Die Sozialdemokratin Marie Juchacz ist die erste Frau, die in einem deutschen Parlament ans Rednerpult treten darf. Ein historischer Tag für Deutschland und eine wichtige Etappe auf dem Weg zu mehr Gleichberechtigung der Frauen.   

Wahlrecht für Frauen

Bis kurz zuvor hatten Frauen in Politik und Gesellschaft nur wenige Mitspracherechte. Erst mit der Verordnung über die Wahlen zur verfassunggebenden deutschen Nationalversammlung vom 30. November 1918 wurde das aktive und passive Wahlrecht eingeführt.

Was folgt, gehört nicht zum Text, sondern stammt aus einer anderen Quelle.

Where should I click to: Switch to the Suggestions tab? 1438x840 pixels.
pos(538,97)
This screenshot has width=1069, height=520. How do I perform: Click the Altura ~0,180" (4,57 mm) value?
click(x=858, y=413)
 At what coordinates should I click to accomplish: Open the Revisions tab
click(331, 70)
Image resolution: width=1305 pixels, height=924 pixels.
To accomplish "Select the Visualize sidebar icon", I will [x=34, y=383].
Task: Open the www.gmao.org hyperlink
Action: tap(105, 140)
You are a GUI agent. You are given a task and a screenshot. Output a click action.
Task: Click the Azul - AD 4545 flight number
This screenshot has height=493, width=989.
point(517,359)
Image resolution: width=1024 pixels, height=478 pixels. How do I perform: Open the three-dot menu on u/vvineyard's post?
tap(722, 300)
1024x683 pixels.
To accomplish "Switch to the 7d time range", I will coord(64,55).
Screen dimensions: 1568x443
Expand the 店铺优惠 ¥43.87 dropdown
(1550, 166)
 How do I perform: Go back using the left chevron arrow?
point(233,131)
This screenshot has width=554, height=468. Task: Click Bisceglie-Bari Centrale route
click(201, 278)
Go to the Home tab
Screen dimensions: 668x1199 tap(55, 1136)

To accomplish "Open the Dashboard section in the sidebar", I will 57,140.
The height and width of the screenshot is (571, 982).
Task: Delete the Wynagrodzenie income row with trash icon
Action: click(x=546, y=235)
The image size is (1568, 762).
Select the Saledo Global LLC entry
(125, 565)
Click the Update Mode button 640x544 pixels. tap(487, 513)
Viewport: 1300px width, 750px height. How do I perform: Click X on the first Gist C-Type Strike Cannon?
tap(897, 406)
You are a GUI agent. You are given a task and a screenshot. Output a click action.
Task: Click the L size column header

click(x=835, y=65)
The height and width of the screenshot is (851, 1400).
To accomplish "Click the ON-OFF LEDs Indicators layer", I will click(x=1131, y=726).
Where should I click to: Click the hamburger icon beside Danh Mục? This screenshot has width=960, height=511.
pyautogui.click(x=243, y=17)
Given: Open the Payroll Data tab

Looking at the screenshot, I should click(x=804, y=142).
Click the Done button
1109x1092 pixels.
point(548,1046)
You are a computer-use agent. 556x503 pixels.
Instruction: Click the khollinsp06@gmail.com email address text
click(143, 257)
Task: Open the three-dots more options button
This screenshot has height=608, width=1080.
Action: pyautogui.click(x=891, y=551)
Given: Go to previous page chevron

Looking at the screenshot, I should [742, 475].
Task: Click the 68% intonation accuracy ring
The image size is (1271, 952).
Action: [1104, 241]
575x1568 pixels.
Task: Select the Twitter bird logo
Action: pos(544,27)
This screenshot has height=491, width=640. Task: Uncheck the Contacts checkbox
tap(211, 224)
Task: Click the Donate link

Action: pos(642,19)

Dies war die Geburtsstunde des Frauenwahlrechts. Somit konnten Frauen in Deutschland bei der Wahl zur Nationalversammlung am 19. Januar 1919 erstmals auf nationaler Ebene ihr neues Recht nutzen.

Rede als Frauenrechtlerin

Einen Monat später war es die Potsdamer Abgeordnete Marie Juchacz, die im Parlament ihr Wort erheben konnte:

"Es ist das erste Mal, dass in Deutschland die Frau als freie und gleiche im Parlament zum Volke sprechen darf. Ich möchte hier feststellen, und glaube damit im Einverständnis vieler zu sprechen, dass wir deutschen Frauen dieser Regierung nicht etwa in dem althergebrachten Sinne Dank schuldig sind. Was diese Regierung getan hat, das war eine Selbstverständlichkeit: sie hat den Frauen gegeben, was ihnen bis dahin zu Unrecht vorenthalten worden ist."

Gründerin der Arbeiterwohlfahrt

Ihre eigene größte sozialpolitische Leistung war die Gründung der Arbeiterwohlfahrt (AWO) im Dezember 1919. Tausende Kriegsversehrte, Witwen und Waisen standen nach Ende des Ersten Weltkriegs ohne soziale Hilfen da.

Auf Initiative von Marie Juchacz entwickelte sich rasch eine tragfähige Organisation mit Schulungseinrichtungen für Sozialarbeiter, Kindergärten und Erholungsheimen. Mehrere Städte in Deutschland benannten Straßen nach ihr, entweder als "Marie-Juchacz-Straße" oder "Marie-Juchacz-Weg".       

Die Sozialpolitikerin und Frauenrechtlerin – Marie Juchacz – ist am 15. März 1879 in Landsberg an der Warthe geboren und am 28. Januar 1956 in Düsseldorf verstorben. Sie war Mitglied der Sozialdemokratischen Partei Deutschlands (SPD) und Gründerin der Arbeiterwohlfahrt (AWO). Ihr Engagement in der deutschen Frauenbewegung und im Kampf um die Gleichberechtigung der Frauen bleibt bis heute unvergessen.